O ministro da Reforma Agrária tem se revelado apenas um especialista em marketing político. A cada semana cria um novo programa "fantástico" que irá resolver a questão da reforma agrária. Mas, de concreto, que problema social resolveu a criação do Lumiar (ainda só no papel)? O Projeto Casulo? As propostas de descentralização? A fiscalização do ITR? A Campanha de desarmamento? As terras do Exército? E outras iniciativas que costumamos chamar de "perfumarias" que não alteram a essência da sujeira do problema. E, agora, já se está falando até em colonização. Que nunca foi reforma agrária.
Vimos aqui dizer-lhe que é preciso o governo priorizar uma política ampla e massiva de reforma agrária, que leve em conta as seguintes linhas políticas:
1. A terra deve ter acima de tudo uma função social, de servir ao bem comum.
2. Desapropriar massivamente para combater a concentração da propriedade da terra e a existência do latifúndio em nosso país.

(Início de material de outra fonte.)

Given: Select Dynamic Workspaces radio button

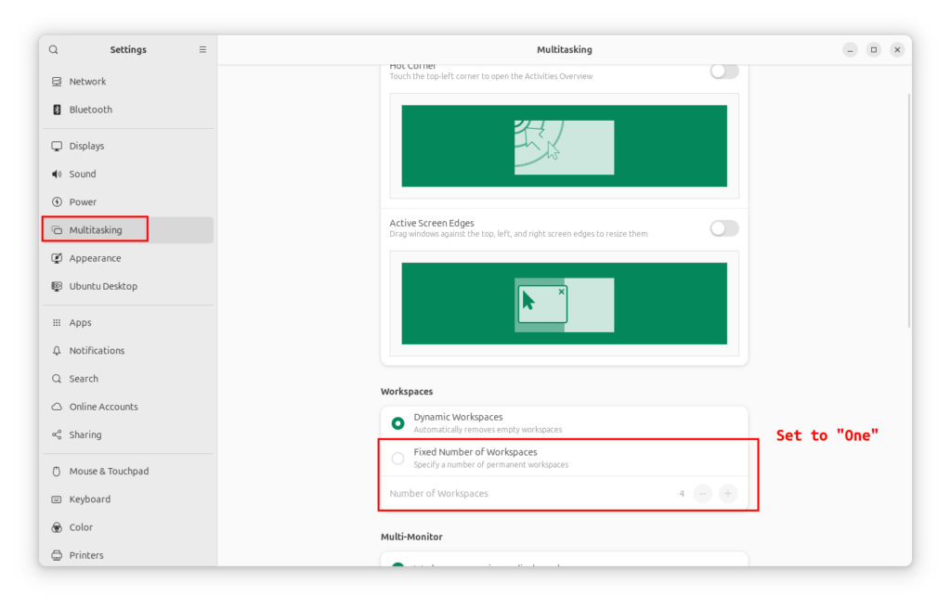Looking at the screenshot, I should point(398,423).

3. Reorganizar a produção agropecuária, priorizando o mercado interno e o abastecimento da população, de acordo com suas necessidades básicas, buscando eliminar a fome.

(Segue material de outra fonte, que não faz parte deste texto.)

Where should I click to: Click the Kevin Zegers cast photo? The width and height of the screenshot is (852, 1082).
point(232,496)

4. Vincular a reforma agrária a programas de implantação de agroindústrias, cooperativas, nos assentamentos, que visem a melhoria da renda e criação de novas oportunidades de emprego, em especial para a juventude.
5. Democratizar e garantir o acesso dos serviços públicos para a população do meio rural, em especial a questão da educação.
6. Combater o êxodo rural, gerando condições de desenvolvimento no campo, proporcionando condições para que as famílias permaneçam em seus locais de origem.
7. Mudar sua política agrícola, utilizando os instrumentos de preços, crédito e seguro agrícola, para realmente viabilizar as atividades da agricultura familiar.
8. Mudar a política econômica em busca, em primeiro lugar, do aumento do emprego, da distribuição de renda e do bem-estar da população brasileira.
9. Mobilizar sua base parlamentar para aprovar imediatamente os projetos de lei que agilizariam a reforma agrária, como o projeto que impede liminar de despejo -que é fonte da violência policial (dep. Dutra). O projeto que impede o pagamento de juros compensatórios (senador Roberto Freire e dep. Luís Eduardo Greenhalgh); o projeto que aperfeiçoa o processo de desapropriações (senador Flaviano de Mello).
As organizações de trabalhadores e da sociedade, reunidas no Fórum Nacional da Reforma Agrária, têm discutido e apresentado, ao longo desses anos, muitas sugestões aos governos, que representam uma proposta de reforma agrária. O governo só não as aproveita se não quiser.
Essas propostas não são genéricas. Essas propostas representam a redefinição da política fundiária do governo. A responsabilidade de aplicação de política fundiária é do governo. Não do MST. E o ritmo e volume das ações que o governo fará nessa direção é que irão revelar qual o grau de verdadeira disposição que o governo terá para resolver os graves problemas do campo.
Por isso, não vimos aqui para ouvir apenas que o senhor está disposto a fazer isso ou aquilo. E a pedir a nossa colaboração para o diálogo. Ou a pedir mais impostos para a sociedade. Vimos aqui para entregar-lhe uma mensagem.
A resposta não queremos na forma de discurso. Queremos na forma de ações práticas, que esperamos que aconteça, e estaremos atentos para cobrá-las.
Senhor presidente, gostaríamos de lembrar que o pior governo que um povo pode ter é aquele que não resolve os problemas sociais e ainda exige que o povo não se organize para lutar por solução.
Atenciosamente,
Pela direção nacional do MST,
(a) João Pedro Stédile; Marina dos Santos/ Gilmar Mauro/ José Rainha Júnior/ Darci Maschio; Enio Bonemberger.